THINGS TO DO:
(1) In the passage on writing characters, which tale already used the ugly main character as a metaphor for prejudice?
(2) Please write out the passage on writing characters word for word, everything from "When creating your" down to "US THAT BIT.".

Put it this way – a desire to share your insight, wisdom, and life experience in the guise of another tale, to educate and find common ground across class and cultural boundaries, is a healthy motivation. I wouldn’t pin too much hope on becoming a millionaire overnight and installing electric security gates against the aforementioned angry insomniac English Lit students.
When creating your key character, don’t over-develop it. An overdone, well-rounded, too-realistic character is a thoroughly irritating one, and belongs in the pages of chick lit alongside all of their sidekick friends who only exist to help them through a crisis and to massage their egos over a coma-inducing Blossom Hill strawpedo session.
Take a step back.
If your character is ‘a tough nut, has learned things the hard way, is cynical and tired of life’, then SHOW US THAT BIT.
Tell us that story! Otherwise, your story is merely a series of exchanges and scenarios where your emotionally crippled character makes excuses for their lack of commitment to doing anything remotely exciting for the reader in the narrative. If your character has a back story, then in literary fiction, you NEED to go back and start there. Literature-wise, that’s where things were exciting, where the character learned their limitations, met their demons for the first time, found out what it took to continue living and functioning. That’s where your character became strong. If they start out strong and over-developed emotionally in your narrative, they’ve already alienated most of the insular and shy consumers of deep and literary prose. Be prepared to go back there and share the introduction of those insecurities. Don’t throw them in as deus ex machina later on. A cavalier treatment of back-story just looks like you made it up on the spur of the moment to insert conflict or barriers, to delay progress. Your key character’s journey leads the reader – let them be surprised by what the key character learns about supporting characters and events on their journey, from the point of view of understanding their narrative host, their morals and issues, the effect of personal change.
(Don’t just beat your main character with the ugly stick and give them a hard time in life purely due to that. It’s a metaphor for prejudice. We get it already. The Ugly Duckling went there and did that when we were five years old).
That’s probably what is meant by ‘character-driven’ when that phrase is casually tossed around to describe literary fiction. The way folk say it implies that character is more important than plot. But ‘plot’ has to happen to ‘character’ for the character to go on any journey at all.

COLLECTED DATA:

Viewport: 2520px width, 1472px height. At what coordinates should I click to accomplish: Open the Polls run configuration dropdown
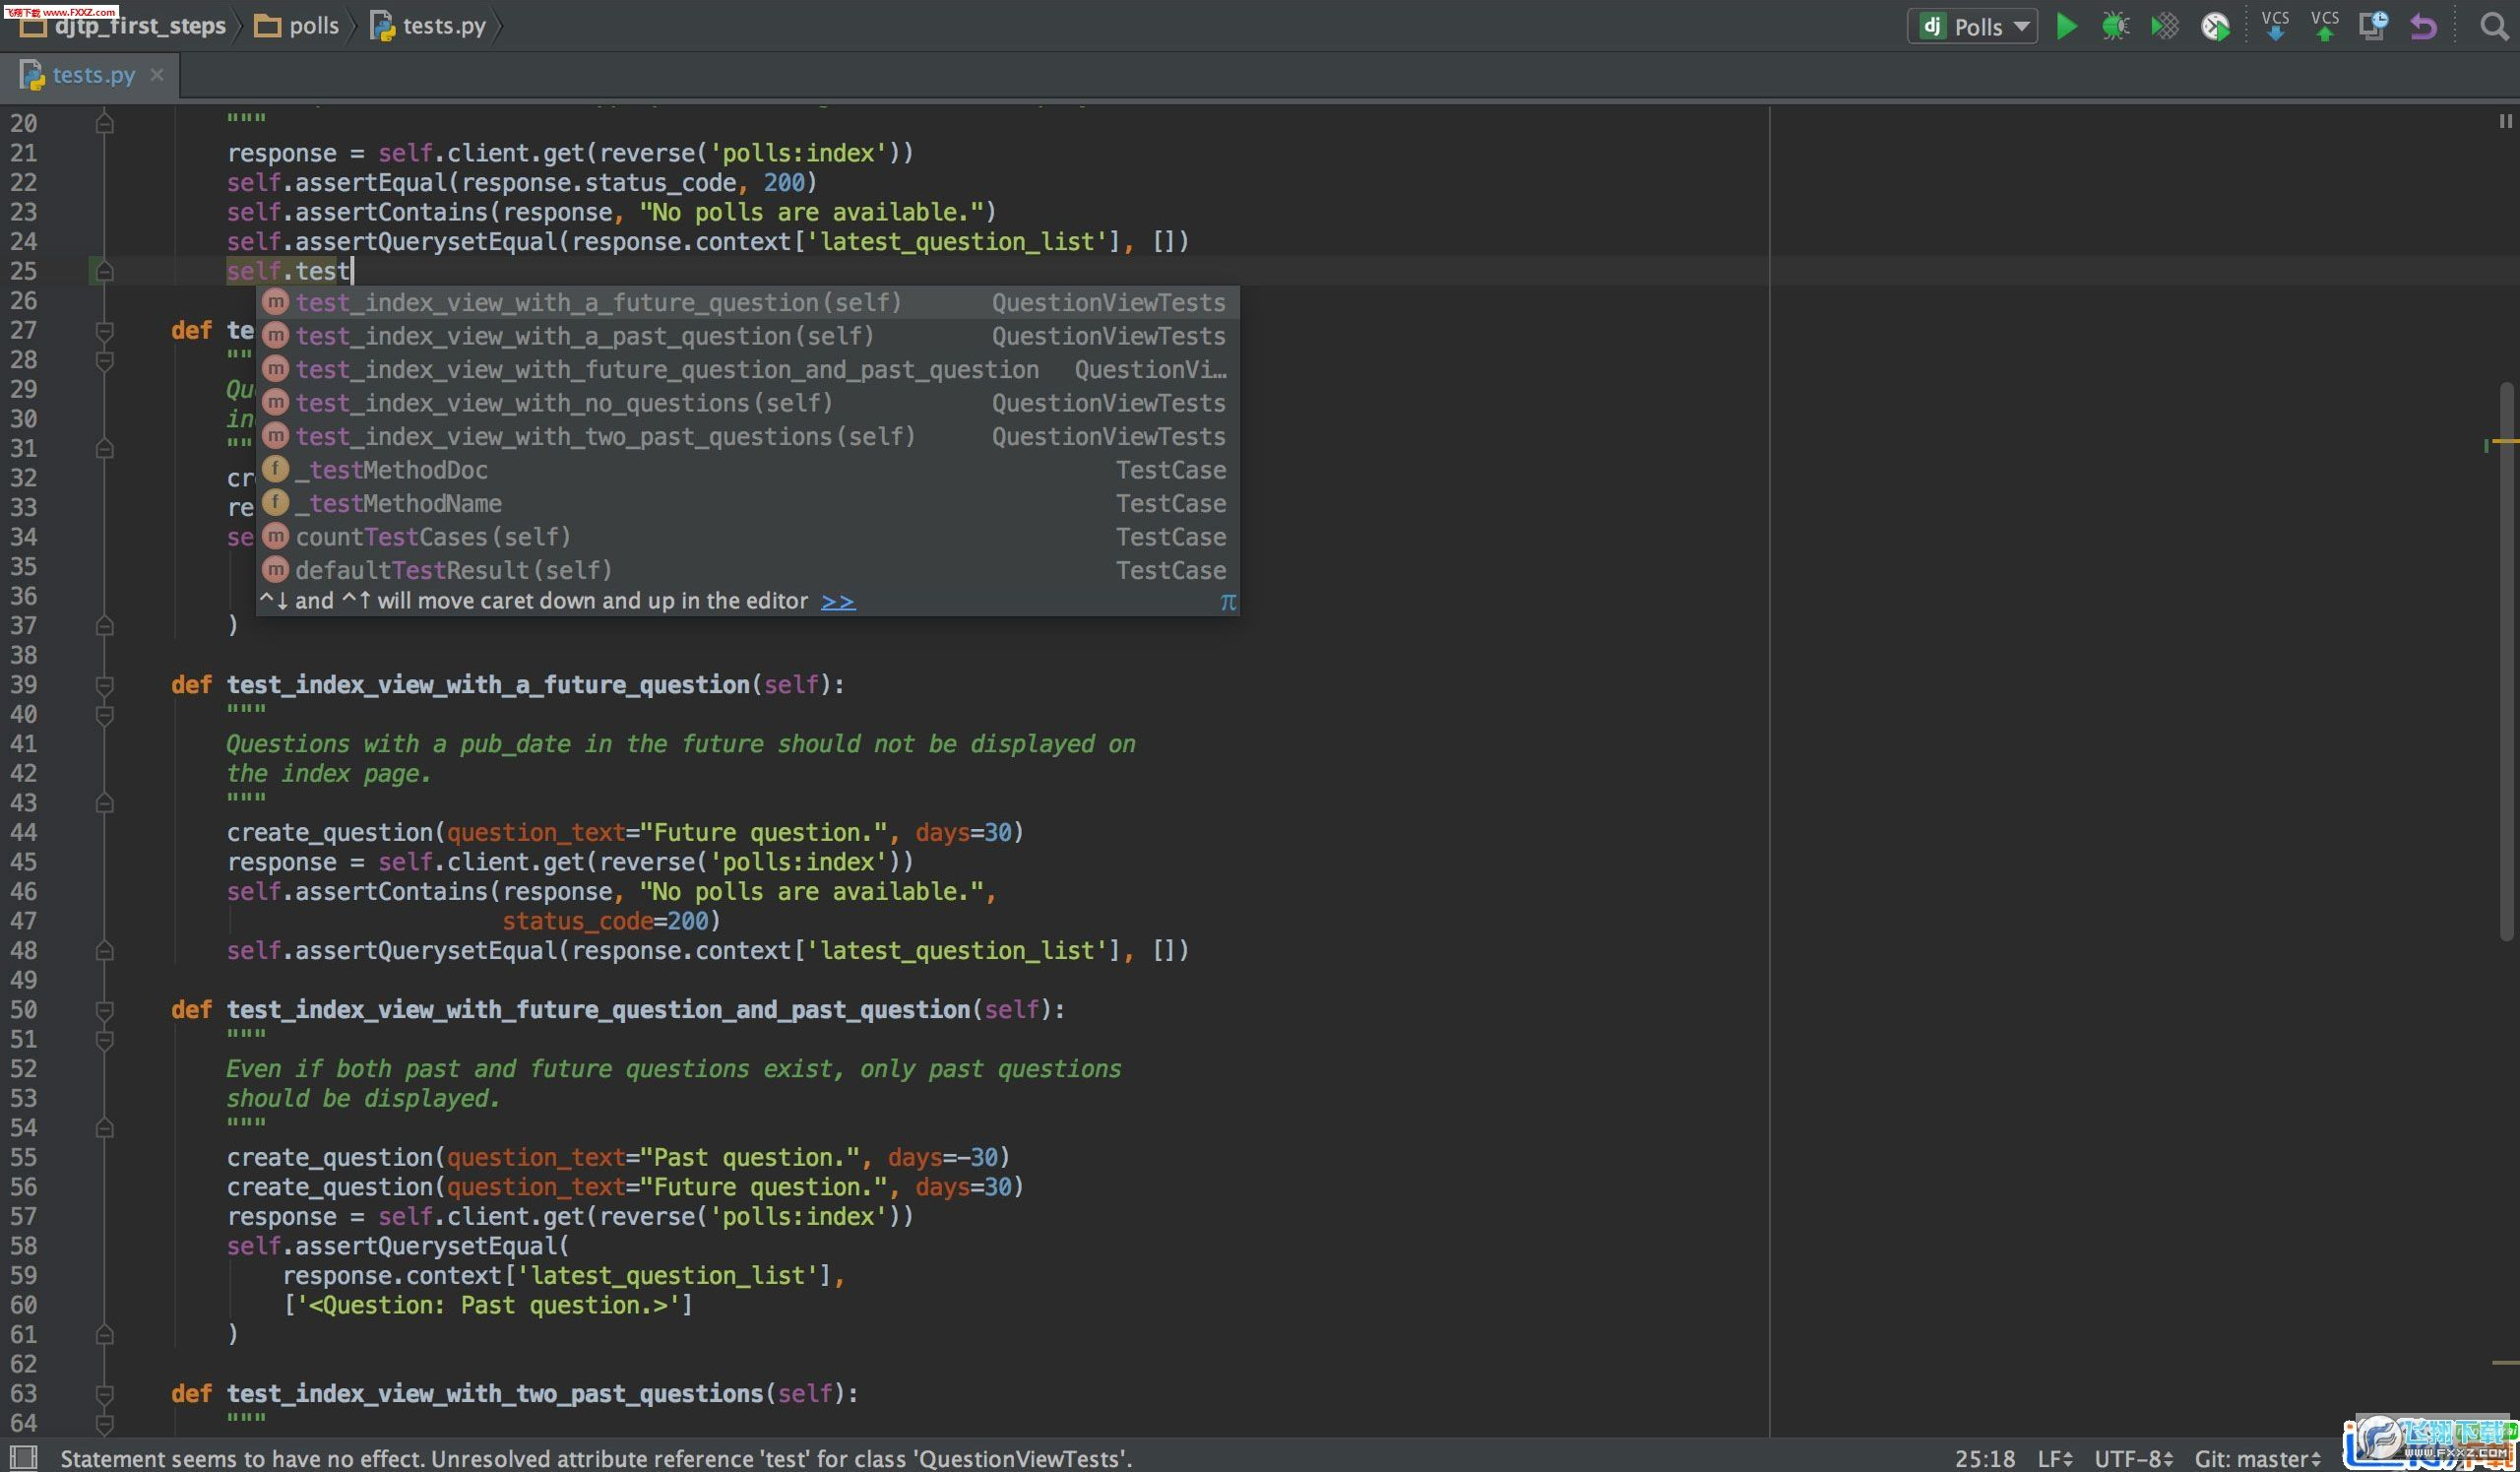point(1973,26)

SOLUTIONS TO THE EXERCISE:
(1) The Ugly Duckling.

(2)
When creating your key character, don’t over-develop it. An overdone, well-rounded, too-realistic character is a thoroughly irritating one, and belongs in the pages of chick lit alongside all of their sidekick friends who only exist to help them through a crisis and to massage their egos over a coma-inducing Blossom Hill strawpedo session.
Take a step back.
If your character is ‘a tough nut, has learned things the hard way, is cynical and tired of life’, then SHOW US THAT BIT.